Decide whether each statement below agrees with the passage on bonsai: (a) Wire serves two purposes when shaping a branch. (b) The author met Jim Moody. (c) Allen Carver brought Brazilian raintrees into the USA. Answer yes or no for each, quoting the deciding words of the passage.

## GIVEN TEXT
+ + +
That quote, in all its incarnations, has been attributed to artists, writers, poets, philosophers, actors.

Like this Ficus microcarpa, the quote comes in many varieties. This tre was once called “nitida”. Kinda like a tiger bark but without the bark.

Get out the saw, add a little wire. Do you know what the purpose of wire is? It’s two-fold. The first is obvious, to hold the branch while we bend it. The second is to protect the branch from breaking, as we bend it. Kinda like when we are under stress, sometimes a blanket or a hug takes the stress off of us and makes the change easier.


……it can only protect where it touches. Let your friends into your life.

….that’s what life is, spending moments and remembering those moments when, perhaps a shared joke, or a drink, or meal, make the loneliness that is the true reality of man, go away for a little while. And it’s those moments one should cherish.

Brazilian raintrees were brought into this country (the USA) by a man named Jim Moody. I never met him, I don’t believe, but I was good friends with his grandson, Allen Carver. He left us recently. I never got to say goodbye. But every time I work on a Raintree, I think of him.
+ + +
[Data extracted from a collection]
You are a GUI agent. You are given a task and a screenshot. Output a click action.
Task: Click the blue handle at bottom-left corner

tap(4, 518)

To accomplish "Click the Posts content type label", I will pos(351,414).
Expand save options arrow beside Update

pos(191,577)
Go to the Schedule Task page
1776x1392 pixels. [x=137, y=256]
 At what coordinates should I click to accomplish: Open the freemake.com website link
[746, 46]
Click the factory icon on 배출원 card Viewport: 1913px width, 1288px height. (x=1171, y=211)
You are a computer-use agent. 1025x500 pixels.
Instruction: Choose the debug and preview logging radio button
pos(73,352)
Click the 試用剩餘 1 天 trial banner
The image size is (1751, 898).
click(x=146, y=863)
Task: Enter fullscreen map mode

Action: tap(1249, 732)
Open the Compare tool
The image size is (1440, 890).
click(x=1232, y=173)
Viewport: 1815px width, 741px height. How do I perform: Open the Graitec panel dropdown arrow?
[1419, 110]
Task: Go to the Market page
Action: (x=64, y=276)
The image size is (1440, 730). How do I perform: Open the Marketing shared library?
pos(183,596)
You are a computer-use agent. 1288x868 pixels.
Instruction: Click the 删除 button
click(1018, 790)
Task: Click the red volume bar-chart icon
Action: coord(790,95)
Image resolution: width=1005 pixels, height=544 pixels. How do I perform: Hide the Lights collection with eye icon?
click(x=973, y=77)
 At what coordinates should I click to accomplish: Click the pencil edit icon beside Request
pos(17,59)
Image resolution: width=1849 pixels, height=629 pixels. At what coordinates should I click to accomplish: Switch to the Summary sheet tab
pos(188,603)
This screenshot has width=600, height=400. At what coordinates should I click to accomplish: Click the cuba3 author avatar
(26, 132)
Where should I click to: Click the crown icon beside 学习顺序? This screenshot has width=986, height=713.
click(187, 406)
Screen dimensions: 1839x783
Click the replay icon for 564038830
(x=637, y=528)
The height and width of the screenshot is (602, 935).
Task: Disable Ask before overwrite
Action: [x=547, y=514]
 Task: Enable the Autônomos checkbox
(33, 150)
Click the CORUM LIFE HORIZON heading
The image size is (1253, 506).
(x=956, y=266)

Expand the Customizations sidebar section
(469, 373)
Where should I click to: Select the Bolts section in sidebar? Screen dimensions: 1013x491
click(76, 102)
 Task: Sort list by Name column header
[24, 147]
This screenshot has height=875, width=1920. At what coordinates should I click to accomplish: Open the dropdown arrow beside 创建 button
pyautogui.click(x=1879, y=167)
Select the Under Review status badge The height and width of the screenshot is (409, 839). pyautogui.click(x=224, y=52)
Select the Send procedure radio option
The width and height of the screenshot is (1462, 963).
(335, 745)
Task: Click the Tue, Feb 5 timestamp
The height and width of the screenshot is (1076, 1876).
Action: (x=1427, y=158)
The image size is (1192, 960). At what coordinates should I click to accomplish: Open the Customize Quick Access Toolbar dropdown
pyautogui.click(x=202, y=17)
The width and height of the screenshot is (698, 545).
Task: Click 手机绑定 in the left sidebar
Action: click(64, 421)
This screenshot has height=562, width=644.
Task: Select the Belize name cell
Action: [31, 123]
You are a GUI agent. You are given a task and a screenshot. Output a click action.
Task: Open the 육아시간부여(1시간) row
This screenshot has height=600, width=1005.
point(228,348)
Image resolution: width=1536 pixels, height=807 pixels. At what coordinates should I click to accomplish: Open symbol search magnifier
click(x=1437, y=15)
+ + +
## EXERCISE ANSWER
(a) Yes: "It’s two-fold."
(b) No: "I never met him, I don’t believe"
(c) No: "Brazilian raintrees were brought into this country (the USA) by a man named Jim Moody."